The country’s largest private food producer, Empresas Polar, warned today that they can’t import more raw materials, equipment and packaging because authorities are delaying the release of dollars. Polar produces everything from beer to corn flour.
The government stopped publishing scarcity statistics in November, after the previous month’s data showed about one in five basic goods was out of stock at any given time.
Venezuela’s benchmark bond due in 2027 fell to the lowest price in two years, reaching 70.68 cents on the dollar at 1:58 p.m. in New York. The yield on the bond rose 10 basis points to 14.16 percent.

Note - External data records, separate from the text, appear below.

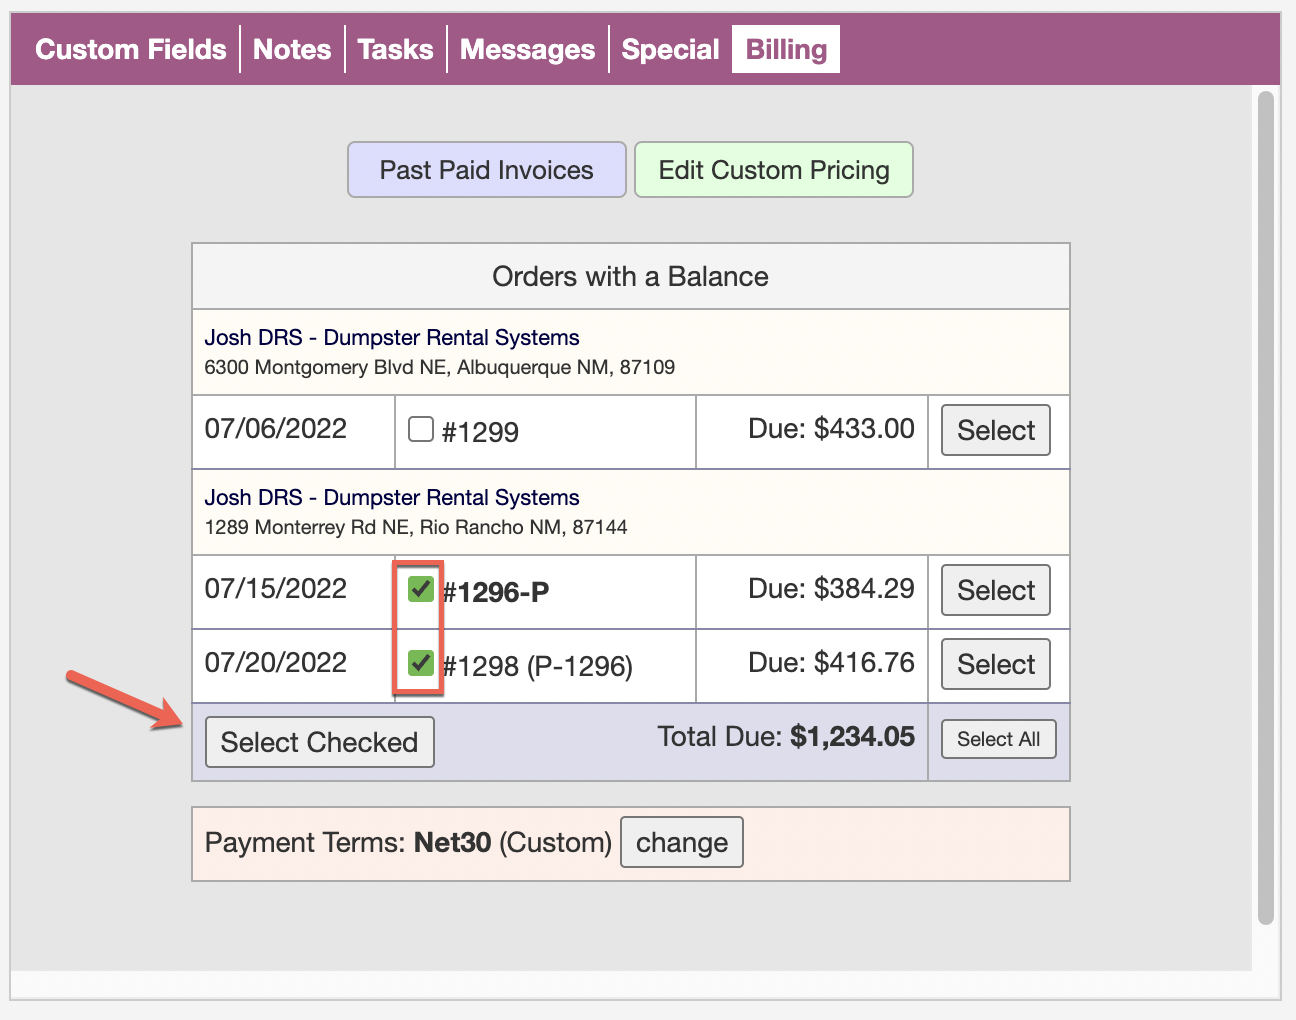
Task: Click the Past Paid Invoices button
Action: (487, 170)
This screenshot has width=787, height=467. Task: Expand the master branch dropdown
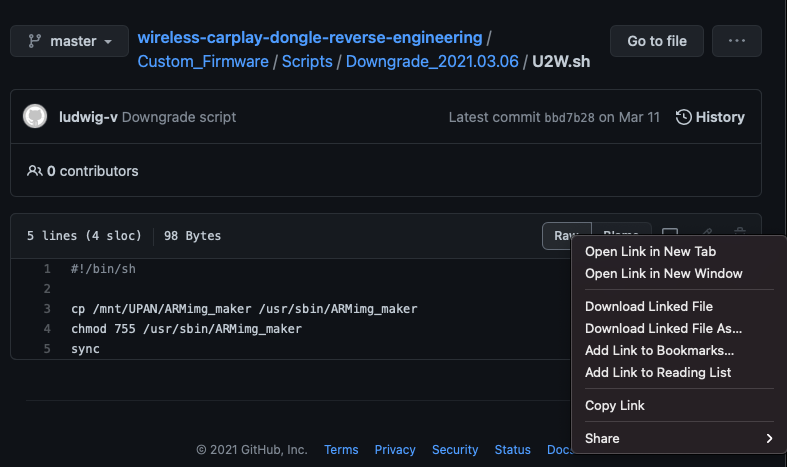click(70, 41)
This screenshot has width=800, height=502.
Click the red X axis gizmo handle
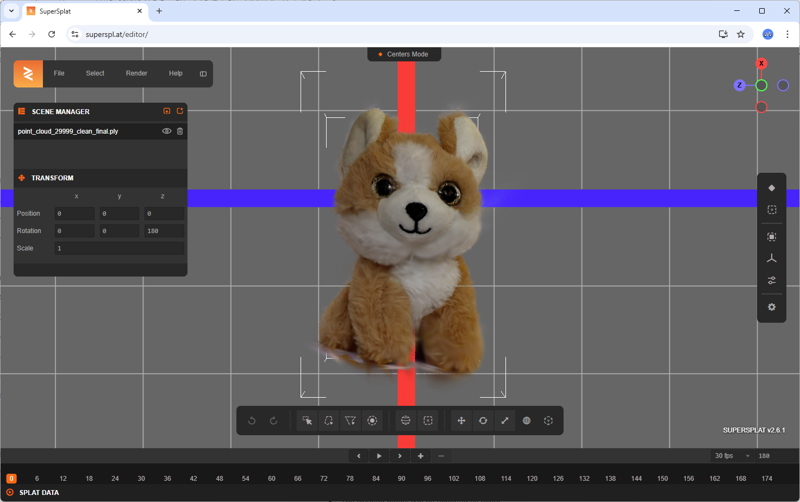pos(761,64)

President Nicolas Maduro said on Jan. 15 food imports and medicine will continue to receive dollars at the preferential rate. Students going abroad and pensioners will also continue paying 6.3 bolivars for the dollar, Ramirez said today.
Increasing the amount of dollars that get exchanged at the higher auction rate amounts to an indirect devaluation, according to Barclays.
After today’s announcements Venezuela will hand out between 26 and 38 percent of dollars at the auction rate, the Barclay’s analyst Alejandro Grisanti said by telephone from New York.
“The government has done too little and too late to reduce the currency distortions,” Grisanti said. “This partial devaluation means more money printing by the central bank to finance the government.”